Last year, before the pandemic, Feeding America, the nation’s largest network of food banks, fed 40 million individuals, many of them children, said Claire Babineaux-Fontenot, the chief executive. “It does underscore the fact that so many people in our country live on a precipice,” she said.
Housing also feels less secure. A recent survey by SurveyMonkey and Apartment List, an online rental marketplace based in San Francisco, showed that a quarter of renters paid only part or none of their rent this month.
“These numbers are extremely worrying,” said Igor Popov, the chief economist at Apartment List. “In a typical economic downturn, when incomes take a hit, many families can downsize or move in together to minimize their rent payments. At a time when we’re sheltering in place, even moves to downgrade housing are difficult.”
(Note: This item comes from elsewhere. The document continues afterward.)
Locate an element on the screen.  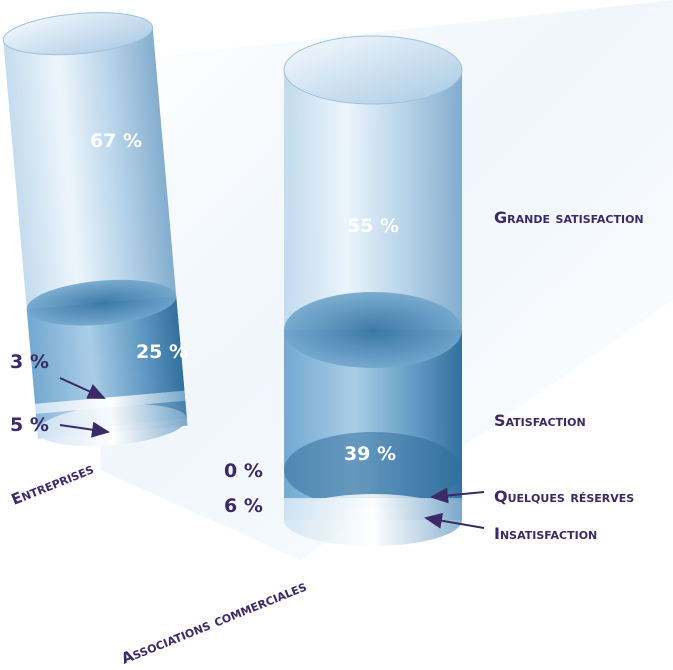
cylinder-associations-top is located at coordinates (373, 70).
Those who have been squeezed the most can expect to be squeezed even more.
Before the coronavirus outbreak, Destination: Home, a Silicon Valley nonprofit that works to prevent homelessness, was on track to give $7 million in financial assistance to about 1,000 families. In March, the organization raised an additional $11 million for coronavirus relief, but was overwhelmed with demand — 4,500 requests in three days — and stopped accepting applications. The waiting list has close to 10,000 people and is growing each day.
“I thought there was nothing that I haven’t been involved in when it comes to homelessness, said Jennifer Loving, chief executive of Destination: Home, “but this is incomprehensibly catastrophic.”
In a report on the economic impact of the coronavirus, the Federal Reserve Bank of Richmond warns that the largest burdens will fall on people who are already the most vulnerable — people in low-paying, insecure jobs.